* [Data extracts]:
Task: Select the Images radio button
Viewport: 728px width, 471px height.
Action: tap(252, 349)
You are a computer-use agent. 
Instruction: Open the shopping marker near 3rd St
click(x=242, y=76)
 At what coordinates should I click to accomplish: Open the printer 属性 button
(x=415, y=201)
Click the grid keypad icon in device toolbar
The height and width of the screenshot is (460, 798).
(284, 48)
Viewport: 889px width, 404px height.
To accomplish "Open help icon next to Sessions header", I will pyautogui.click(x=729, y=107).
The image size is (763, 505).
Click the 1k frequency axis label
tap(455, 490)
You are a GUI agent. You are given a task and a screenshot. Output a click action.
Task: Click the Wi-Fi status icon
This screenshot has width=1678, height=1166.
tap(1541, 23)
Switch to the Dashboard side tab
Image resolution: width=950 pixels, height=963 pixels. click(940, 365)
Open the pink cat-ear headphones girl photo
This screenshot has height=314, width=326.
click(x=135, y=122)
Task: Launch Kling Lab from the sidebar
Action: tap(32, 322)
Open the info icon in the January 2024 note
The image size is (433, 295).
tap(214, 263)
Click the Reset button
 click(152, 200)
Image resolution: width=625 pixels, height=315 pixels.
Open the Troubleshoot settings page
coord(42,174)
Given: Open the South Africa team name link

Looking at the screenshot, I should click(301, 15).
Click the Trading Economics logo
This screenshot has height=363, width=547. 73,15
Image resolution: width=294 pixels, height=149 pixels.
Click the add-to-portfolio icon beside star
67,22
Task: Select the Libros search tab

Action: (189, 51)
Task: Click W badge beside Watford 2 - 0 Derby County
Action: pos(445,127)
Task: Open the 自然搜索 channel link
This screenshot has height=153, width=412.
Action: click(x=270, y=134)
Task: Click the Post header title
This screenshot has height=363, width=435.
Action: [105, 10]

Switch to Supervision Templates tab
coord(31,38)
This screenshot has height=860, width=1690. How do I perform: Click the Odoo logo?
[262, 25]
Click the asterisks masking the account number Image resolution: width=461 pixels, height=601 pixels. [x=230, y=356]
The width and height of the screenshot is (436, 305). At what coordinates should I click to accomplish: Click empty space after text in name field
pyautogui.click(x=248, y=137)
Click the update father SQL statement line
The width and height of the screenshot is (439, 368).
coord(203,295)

* [Instructions to follow]: The complete listing is to be repeated exactly.

* [Solution for this task]:
Task: Select the Images radio button
Viewport: 728px width, 471px height.
Action: tap(252, 349)
You are a computer-use agent. 
Instruction: Open the shopping marker near 3rd St
click(x=242, y=76)
 At what coordinates should I click to accomplish: Open the printer 属性 button
(x=415, y=201)
Click the grid keypad icon in device toolbar
The height and width of the screenshot is (460, 798).
(284, 48)
Viewport: 889px width, 404px height.
To accomplish "Open help icon next to Sessions header", I will pyautogui.click(x=729, y=107).
The image size is (763, 505).
Click the 1k frequency axis label
tap(455, 490)
You are a GUI agent. You are given a task and a screenshot. Output a click action.
Task: Click the Wi-Fi status icon
This screenshot has width=1678, height=1166.
tap(1541, 23)
Switch to the Dashboard side tab
Image resolution: width=950 pixels, height=963 pixels. click(940, 365)
Open the pink cat-ear headphones girl photo
This screenshot has height=314, width=326.
click(x=135, y=122)
Task: Launch Kling Lab from the sidebar
Action: tap(32, 322)
Open the info icon in the January 2024 note
The image size is (433, 295).
tap(214, 263)
Click the Reset button
 click(152, 200)
Image resolution: width=625 pixels, height=315 pixels.
Open the Troubleshoot settings page
coord(42,174)
Given: Open the South Africa team name link

Looking at the screenshot, I should click(301, 15).
Click the Trading Economics logo
This screenshot has height=363, width=547. 73,15
Image resolution: width=294 pixels, height=149 pixels.
Click the add-to-portfolio icon beside star
67,22
Task: Select the Libros search tab

Action: (189, 51)
Task: Click W badge beside Watford 2 - 0 Derby County
Action: pos(445,127)
Task: Open the 自然搜索 channel link
This screenshot has height=153, width=412.
Action: click(x=270, y=134)
Task: Click the Post header title
This screenshot has height=363, width=435.
Action: [105, 10]

Switch to Supervision Templates tab
coord(31,38)
This screenshot has height=860, width=1690. How do I perform: Click the Odoo logo?
[262, 25]
Click the asterisks masking the account number Image resolution: width=461 pixels, height=601 pixels. [x=230, y=356]
The width and height of the screenshot is (436, 305). At what coordinates should I click to accomplish: Click empty space after text in name field
pyautogui.click(x=248, y=137)
Click the update father SQL statement line
The width and height of the screenshot is (439, 368).
coord(203,295)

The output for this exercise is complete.